Trend Toward Electric
While the Gee’s Bend Ferry will be the first all-electric passenger ferry in the country, the conversion project is part of a worldwide trend toward electric propulsion, according to Ed Schwarz, vice president of sales for ABB Marine & Ports.
“They won’t be the only one running next year,” Schwarz said of the Gee’s Bend Ferry. “We’re negotiating two contracts for boats that will be built next year. They’ll be the first, but they won’t be the only.”
Schwarz said the maritime industry in the United States is really being driven by trends worldwide with regard to electric propulsion systems and technology integration. Norway, and Europe in general, have taken steps to limit diesel-powered ferries in favor of electric propulsion. That transition is pushing the U.S. market forward, he said.
“The technology is available, it’s commercially viable, and owners know that,” Schwarz said.
What’s more, energy storage is a cost that will go down over time as technological advances take place, Schwarz said, unlike the cost of fossil fuel and mechanical engine maintenance, which go up over time.
And the advantages of electric propulsion and energy storage aren’t just for short-distance ferries. For vessel owners involved in longer hauls, Schwarz said a hybrid, diesel-electric system might make sense.
“Once you go diesel-electric, it opens you up to all these different types of energy storage,” Schwarz said. “Battery is the most common, but we’re also doing a lot of work with hydrogen fuel cells.”
Schwarz said ABB will work with vessels owners looking to do both new-build and repower programs. ABB can analyze a vessel’s current propulsion system, identify an operational profile, then customize a power solution to gain fuel efficiencies, reliability and redundancy an electric system can provide.

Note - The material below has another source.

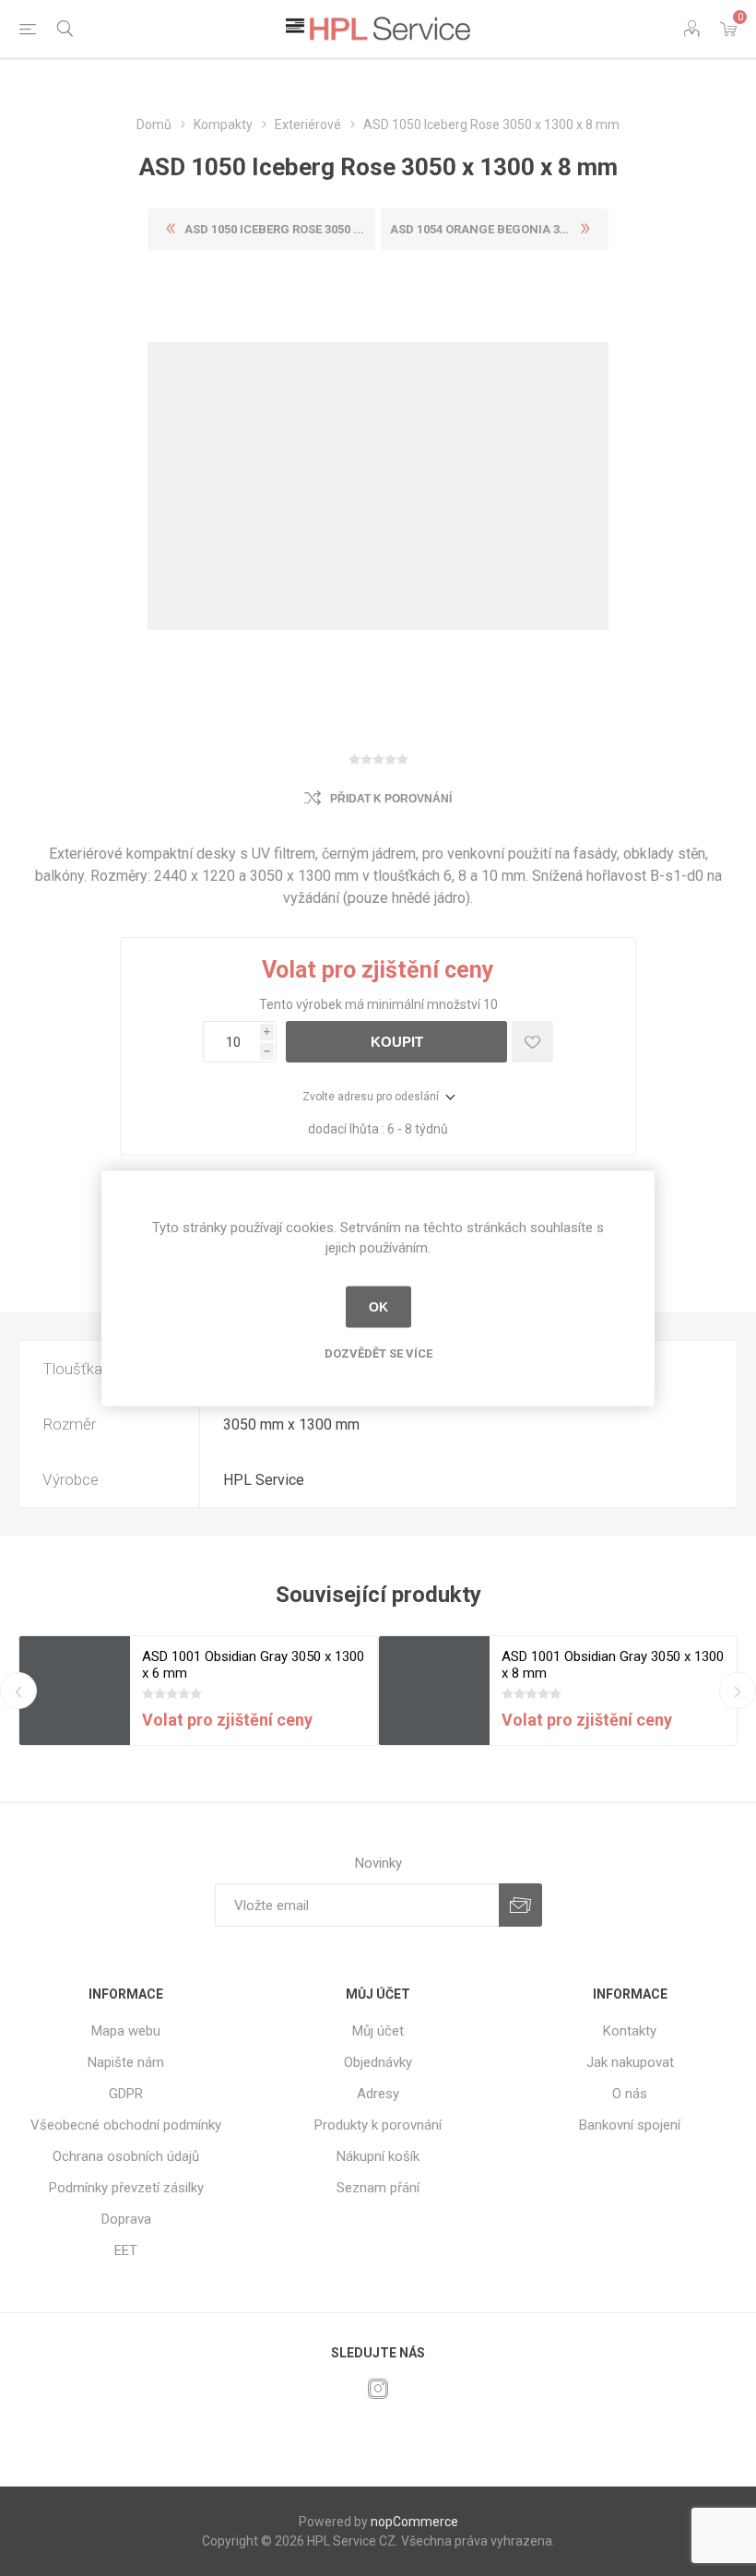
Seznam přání (378, 2187)
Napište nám (126, 2062)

“At ABB, we’re agnostic about the technology,” he said. “We can offer all the types of electric systems, whether it be a diesel-electric AC system, a fully electric battery system—we can offer all of those.”
Moving forward, Schwarz said he sees a total integration of the power system, from power generators shoreside all the way to the batteries on board vessels to the propeller driving the vessels. He said the shift in operational mindset will be crucial for companies to remain competitive.
“You can’t be viable and still be operating a steamship,” Schwarz said.